Group Composition

  • The group composition can critically affect the group dynamics and outcome of a focus group. How to form a group has to be considered in relation to the research topic.
  • Once a focus group session has started, it is difficult to control and change its dynamics is hardly controlled and altered. If group members are incompatible with each other, useful data may not be produced.
  • Purposeful sampling for making appropriate group composition at the planning stage is a must to partially control the unwanted silence or uncomfortable conflicts of group members.
  • Participants in a focus group are preferably homogenous in terms of status or power to achieve compatibility, such as educational level, social class, gender, occupation, age, race or ethnicity, marital status, family composition, etc (Morgan and Krueger, 1998 :59).
  • Power politics or unequal status between group members can lead to the domination of some participants (Carey and Asbury, 2012:42).

Recruitment: Strangers or Acquaintances?

Although a group of acquaintances appears to be easier to manage, Morgan (1998) warns that there are several problems when interviewing acquaintances in a group.

  1. Problem of Confidentiality
    The presence of acquaintances would limit confidentiality, because the information or opinions share may have later consequences.

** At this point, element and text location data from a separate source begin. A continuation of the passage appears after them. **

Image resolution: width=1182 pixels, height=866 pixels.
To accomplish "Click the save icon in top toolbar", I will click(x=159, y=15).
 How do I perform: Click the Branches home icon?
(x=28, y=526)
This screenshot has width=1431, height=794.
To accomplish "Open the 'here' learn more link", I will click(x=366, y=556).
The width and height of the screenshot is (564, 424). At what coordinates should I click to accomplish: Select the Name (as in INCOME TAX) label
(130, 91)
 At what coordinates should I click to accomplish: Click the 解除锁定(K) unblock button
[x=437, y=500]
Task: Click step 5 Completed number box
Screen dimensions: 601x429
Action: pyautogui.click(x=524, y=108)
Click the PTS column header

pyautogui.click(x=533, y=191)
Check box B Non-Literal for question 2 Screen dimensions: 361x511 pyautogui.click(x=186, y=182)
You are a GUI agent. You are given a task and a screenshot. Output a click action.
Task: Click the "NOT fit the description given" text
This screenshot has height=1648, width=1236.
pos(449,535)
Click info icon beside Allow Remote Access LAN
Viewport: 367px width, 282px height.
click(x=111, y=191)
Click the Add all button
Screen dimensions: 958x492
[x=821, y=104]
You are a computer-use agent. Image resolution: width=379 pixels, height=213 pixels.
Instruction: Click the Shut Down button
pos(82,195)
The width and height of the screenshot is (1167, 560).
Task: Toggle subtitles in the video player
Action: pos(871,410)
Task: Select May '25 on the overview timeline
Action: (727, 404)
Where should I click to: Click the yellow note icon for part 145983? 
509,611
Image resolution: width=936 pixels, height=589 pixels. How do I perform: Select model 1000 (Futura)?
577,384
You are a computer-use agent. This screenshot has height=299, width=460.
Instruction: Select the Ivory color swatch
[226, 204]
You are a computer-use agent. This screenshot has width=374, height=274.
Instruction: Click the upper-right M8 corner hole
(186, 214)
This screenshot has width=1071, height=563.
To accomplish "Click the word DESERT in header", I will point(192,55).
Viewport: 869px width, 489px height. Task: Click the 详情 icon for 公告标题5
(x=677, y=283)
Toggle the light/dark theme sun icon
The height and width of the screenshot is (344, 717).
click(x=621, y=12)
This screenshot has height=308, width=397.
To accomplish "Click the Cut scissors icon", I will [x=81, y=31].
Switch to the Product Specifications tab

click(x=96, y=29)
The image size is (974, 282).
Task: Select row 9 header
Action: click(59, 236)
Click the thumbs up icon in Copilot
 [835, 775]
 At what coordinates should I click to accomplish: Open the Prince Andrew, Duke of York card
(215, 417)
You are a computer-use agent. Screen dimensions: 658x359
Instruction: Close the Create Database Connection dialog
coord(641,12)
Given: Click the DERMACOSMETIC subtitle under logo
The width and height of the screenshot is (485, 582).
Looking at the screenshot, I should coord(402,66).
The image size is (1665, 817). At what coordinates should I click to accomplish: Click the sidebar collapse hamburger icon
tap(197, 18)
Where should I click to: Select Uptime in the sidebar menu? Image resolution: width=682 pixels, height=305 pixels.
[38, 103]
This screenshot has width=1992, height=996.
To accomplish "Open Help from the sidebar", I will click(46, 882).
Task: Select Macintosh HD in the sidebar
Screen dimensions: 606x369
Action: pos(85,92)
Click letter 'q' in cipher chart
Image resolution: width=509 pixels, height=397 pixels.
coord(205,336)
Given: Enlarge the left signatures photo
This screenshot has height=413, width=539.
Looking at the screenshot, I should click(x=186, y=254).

    Student participants may feel uncomfortable of speaking 
    openly about their discontent of certain school policies 
    in front of other students, because there is a possibility
    that such comments would be leaked out to teachers or
    other schoolmates.
  2. Private conversation ruining group atmosphere
    There is a possibility when some participants turn to have private conversations on their own, or even ‘just share glances and giggles that make others feel left out’ (Morgan, 1998:67). This would ruin the atmosphere for an open and dialogical discussion between group members.